More generally, information retrieval has been known as the automated process by which a user makes a query expressing information needs, and the system responds by providing a specific list of the most relevant documents related to the query. The traditional model assumes that the process of information retrieval always goes through the same series of tasks: (1) the user has an information need, (2) he/she enters a query into an IR system, (3) the system compares the specific query with the representations of the documents stored in the databases, (4) it presents the users the text or those texts of possible interest, and (5) finally, the user examines them and determines the relevance of the retrieved results. Ideally, some or all of the retrieved documents will solve —totally or partially— the need for information. A good IR system should retrieve all the relevant documents (meaning complex coverage), and only the documents that are relevant (precision).
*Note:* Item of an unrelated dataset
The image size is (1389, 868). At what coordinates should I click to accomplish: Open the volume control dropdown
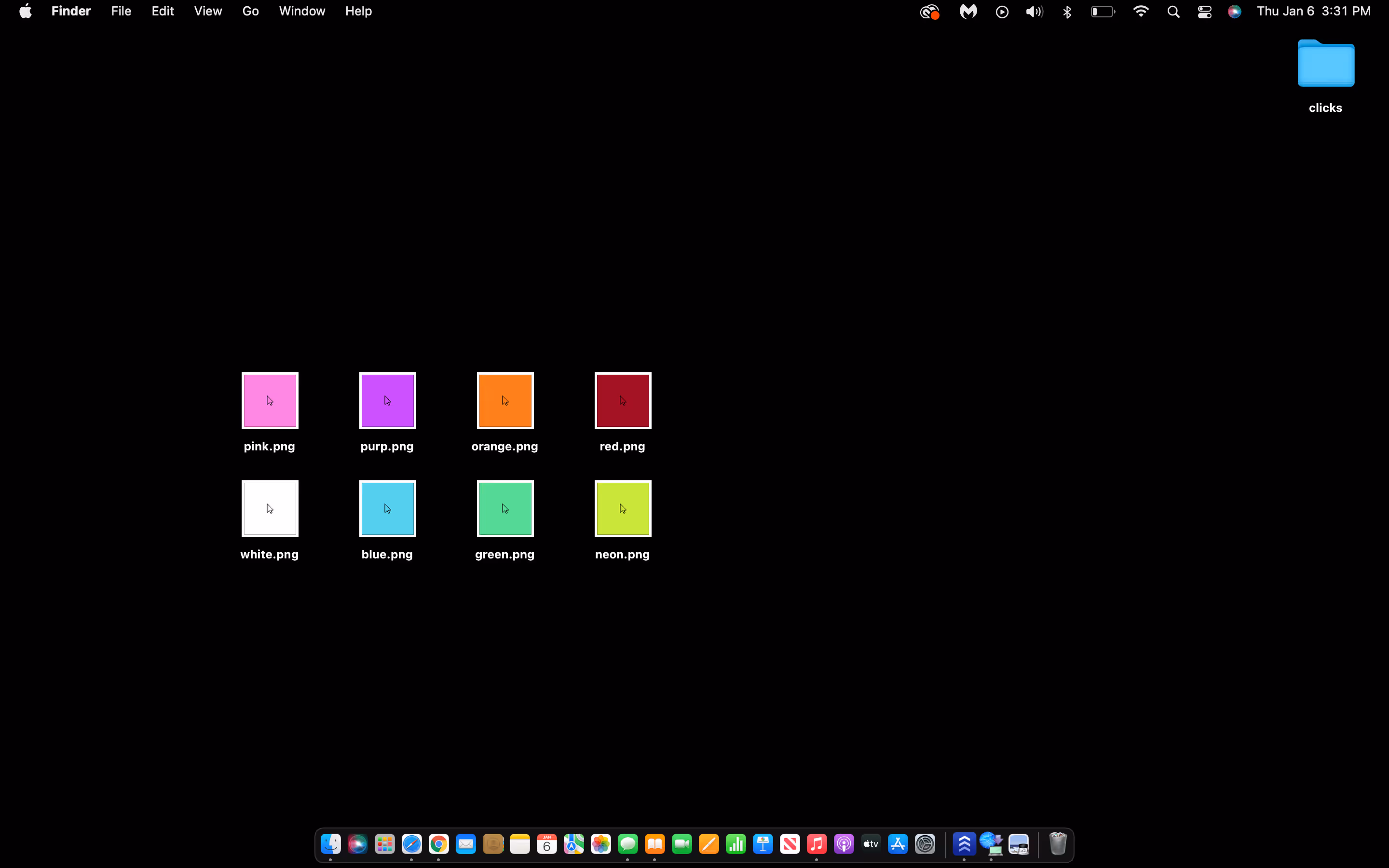(x=1035, y=12)
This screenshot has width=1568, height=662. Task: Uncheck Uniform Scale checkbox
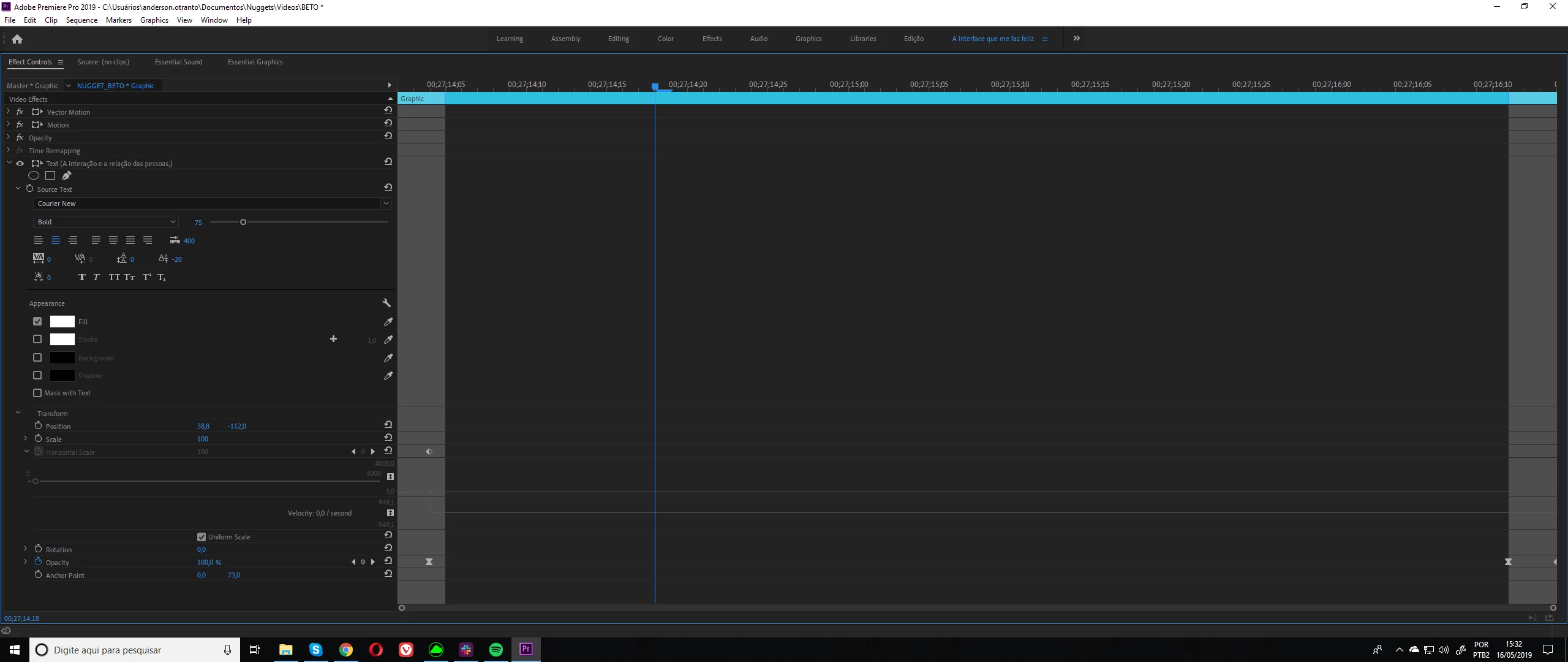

This information retrieval model has some implicit restrictions, however, such as the notion that query and document are written in the same language. In a multilingual environment like the Web, most IR systems or Websearch engines can only locate documents written in the same language as the query word(s), although there are some exceptions. Sometimes these systems feature machine translation (MT) devices that go to work when the documents have already been located, but they do not break the language barrier in the searching process.

While the traditional model is rooted in the approach of monolingual retrieval, it can be broadened to encompass other perspectives: the terms “cross-language information retrieval” or “cross-lingual information retrieval” draw in (at least) two languages. Both entail specific systems that carry out bilingual information retrieval, also known as translingual information retrieval. In them, the query is made in a source language that is different than the language of the corpus of documents, written in a single target language. Moreover, CLIR can be used to refer to multilingual information retrieval where the system, from a query expressed in a specific language and some documents belonging to a multilingual corpus, offers a ranking or a unique list of documents written in different languages, shown depending on their relevance (López-Ostenero, Gonzalo & Verdejo, 2004).

Key Terms in this Chapter

Text REtrieval Conference (TREC): An annual information retrieval conference entailing competition, its purpose being to support and further research within the information retrieval.

Information Retrieval System: Basically consisting of a database, one or more indexes of its content, a search engine and a user interface.

Machine Translation-Based CLIR: Machine translation software is used in order to translate queries in CLIR systems.

Dictionary-Based CLIR: Incorporating all the techniques related to the use of machine-readable bilingual dictionaries in order to transform the user query in a semantic equivalent to be represented in the language of the document collection.

Information Retrieval: The process by which a user may access relevant information in a timely and effective manner.

Corpus-Based CLIR: The knowledge basis for query translation is obtained from collections of multilingual texts, using various statistical methods.

Cross-Language Information Retrieval (CLIR): A subfield of information retrieval dealing with retrieving information written in a language different from the language of the user’s query.

Cross-Language Evaluation Forum (CLEF): It runs a series of evaluation campaigns testing monolingual and cross-language information retrieval systems.